Bill Text: MS HB180 | 2024 | Regular Session | Introduced
Bill Title: Interlocal agreements concerning the use of services or facilities of certain county officials; require approval by officials before enforcement of.
Spectrum: Partisan Bill (Republican 2-0)
Status: (Failed) 2024-03-05 - Died In Committee [HB180 Detail]
Download: Mississippi-2024-HB180-Introduced.html
MISSISSIPPI LEGISLATURE
2024 Regular Session
To: Accountability, Efficiency, Transparency
By: Representative Anderson (122nd)
House Bill 180
AN ACT TO AMEND SECTION 17-13-11, MISSISSIPPI CODE OF 1972, TO PROVIDE THAT WHEN AN INTERLOCAL AGREEMENT BETWEEN LOCAL GOVERNMENTAL UNITS PERTAINS TO THE PROVISION OF SERVICES OR FACILITIES BY CERTAIN COUNTY OFFICIALS, THEN SUCH AGREEMENT MUST BE APPROVED BY THE COUNTY OFFICIALS AND THE ATTORNEY GENERAL BEFORE THE AGREEMENT IS ENFORCED; AND FOR RELATED PURPOSES.
BE IT ENACTED BY THE LEGISLATURE OF THE STATE OF MISSISSIPPI:
SECTION 1. Section 17-13-11, Mississippi Code of 1972, is amended as follows:
17-13-11. (1) Every agreement made by a local governmental unit hereunder shall, prior to and as a condition precedent to its entry into force, be submitted to the Attorney General of this state who shall determine whether the agreement is in proper form and compatible with the laws of this state. No agreement may be considered that does not cite the specific authority under which each of the local governing units involved may exercise the powers necessary to fulfill the terms of the joint agreement.
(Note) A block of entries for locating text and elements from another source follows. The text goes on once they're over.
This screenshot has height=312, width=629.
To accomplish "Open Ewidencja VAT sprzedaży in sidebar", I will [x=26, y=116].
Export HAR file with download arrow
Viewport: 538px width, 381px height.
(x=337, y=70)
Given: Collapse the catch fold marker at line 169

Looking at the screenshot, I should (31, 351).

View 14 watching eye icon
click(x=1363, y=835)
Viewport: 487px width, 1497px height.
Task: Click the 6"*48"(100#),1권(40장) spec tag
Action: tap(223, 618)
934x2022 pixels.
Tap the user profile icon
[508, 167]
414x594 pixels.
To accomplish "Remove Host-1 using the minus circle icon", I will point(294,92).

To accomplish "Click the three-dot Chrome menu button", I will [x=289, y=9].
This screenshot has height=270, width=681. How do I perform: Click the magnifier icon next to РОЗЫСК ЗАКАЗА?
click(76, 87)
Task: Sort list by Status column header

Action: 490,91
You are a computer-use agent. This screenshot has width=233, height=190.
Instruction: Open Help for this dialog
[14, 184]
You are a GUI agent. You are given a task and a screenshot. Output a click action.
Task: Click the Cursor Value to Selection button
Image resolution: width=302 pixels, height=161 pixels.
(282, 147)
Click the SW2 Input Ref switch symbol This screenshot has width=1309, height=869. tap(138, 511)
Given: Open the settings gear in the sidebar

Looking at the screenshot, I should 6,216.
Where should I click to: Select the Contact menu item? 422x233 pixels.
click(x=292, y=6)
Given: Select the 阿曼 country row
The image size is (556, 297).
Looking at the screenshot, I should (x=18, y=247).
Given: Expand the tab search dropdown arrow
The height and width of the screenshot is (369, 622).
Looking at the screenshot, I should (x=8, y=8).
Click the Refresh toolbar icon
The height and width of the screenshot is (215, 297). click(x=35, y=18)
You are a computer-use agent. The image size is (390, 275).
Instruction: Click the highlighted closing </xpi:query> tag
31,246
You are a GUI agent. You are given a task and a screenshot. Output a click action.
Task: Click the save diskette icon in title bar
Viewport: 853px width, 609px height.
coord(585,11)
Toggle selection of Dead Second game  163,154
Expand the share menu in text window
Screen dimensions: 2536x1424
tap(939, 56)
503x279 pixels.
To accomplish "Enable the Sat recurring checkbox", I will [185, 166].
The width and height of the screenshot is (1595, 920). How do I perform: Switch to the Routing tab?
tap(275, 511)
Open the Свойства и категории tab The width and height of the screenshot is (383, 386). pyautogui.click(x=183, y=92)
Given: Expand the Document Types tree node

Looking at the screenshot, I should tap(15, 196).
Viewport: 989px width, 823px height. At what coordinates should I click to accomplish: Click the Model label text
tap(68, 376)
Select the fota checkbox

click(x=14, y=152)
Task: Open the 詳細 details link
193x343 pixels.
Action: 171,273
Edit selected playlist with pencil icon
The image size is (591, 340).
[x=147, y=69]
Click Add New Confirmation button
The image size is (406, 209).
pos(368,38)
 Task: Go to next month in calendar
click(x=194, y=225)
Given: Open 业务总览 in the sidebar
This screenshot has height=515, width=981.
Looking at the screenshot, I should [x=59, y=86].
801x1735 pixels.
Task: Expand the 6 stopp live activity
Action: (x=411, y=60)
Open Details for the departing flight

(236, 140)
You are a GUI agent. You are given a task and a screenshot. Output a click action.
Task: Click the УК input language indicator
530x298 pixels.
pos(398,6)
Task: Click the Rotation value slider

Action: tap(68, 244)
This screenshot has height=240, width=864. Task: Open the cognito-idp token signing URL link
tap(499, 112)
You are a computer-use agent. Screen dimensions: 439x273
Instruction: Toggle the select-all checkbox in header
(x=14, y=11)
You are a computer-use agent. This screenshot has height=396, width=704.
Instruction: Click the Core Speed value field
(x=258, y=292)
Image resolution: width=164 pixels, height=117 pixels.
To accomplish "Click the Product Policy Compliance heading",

The Attorney General shall approve any such agreement submitted to him or her hereunder unless he or she shall find that it does not meet the conditions set forth herein and elsewhere in the laws of this state and shall detail in writing, addressed to the governing bodies of the units concerned, the specific respects in which the proposed agreement fails to meet the requirements of law.
Failure to disapprove an agreement submitted hereunder within sixty (60) days of its submission shall constitute approval thereof.
(2) (a) In the event that an agreement made pursuant to this chapter shall deal in whole or in part with the provision of services or facilities with regard to which an officer, unit or agency of the state government has constitutional or statutory powers of control, the agreement shall, as a condition precedent to its being in force, be submitted to the state officer, unit or agency having such power of control and shall be approved or disapproved by him or her or it as to all matters within his or her or its jurisdiction in the same manner and subject to the same requirements governing action of the Attorney General pursuant to subsection (1) of this section.
(b) In the event that an agreement made pursuant to this chapter shall deal in whole or in part with the provision of services or facilities, provided by a county sheriff, clerk of the chancery court, clerk of the circuit court, the assessor of a county, or the tax collector of a county, the agreement shall, as a condition precedent to its being in force, be submitted to, approved, and executed by the respective county official whose services or facilities are being utilized by or pursuant to the agreement and is subject to the same requirements governing action of the attorney general pursuant to subsection (1) of this section.
(3) Prior to its being in force, an agreement made pursuant to this chapter shall be filed with the chancery clerk of each of the counties wherein a participating local governmental unit is located and with the Secretary of State. The chancery clerk and the Secretary of State shall preserve such agreements as public records and index and docket the same separate and apart from all other records in his or her office.
SECTION 2. This act shall take effect and be in force from and after July 1, 2024.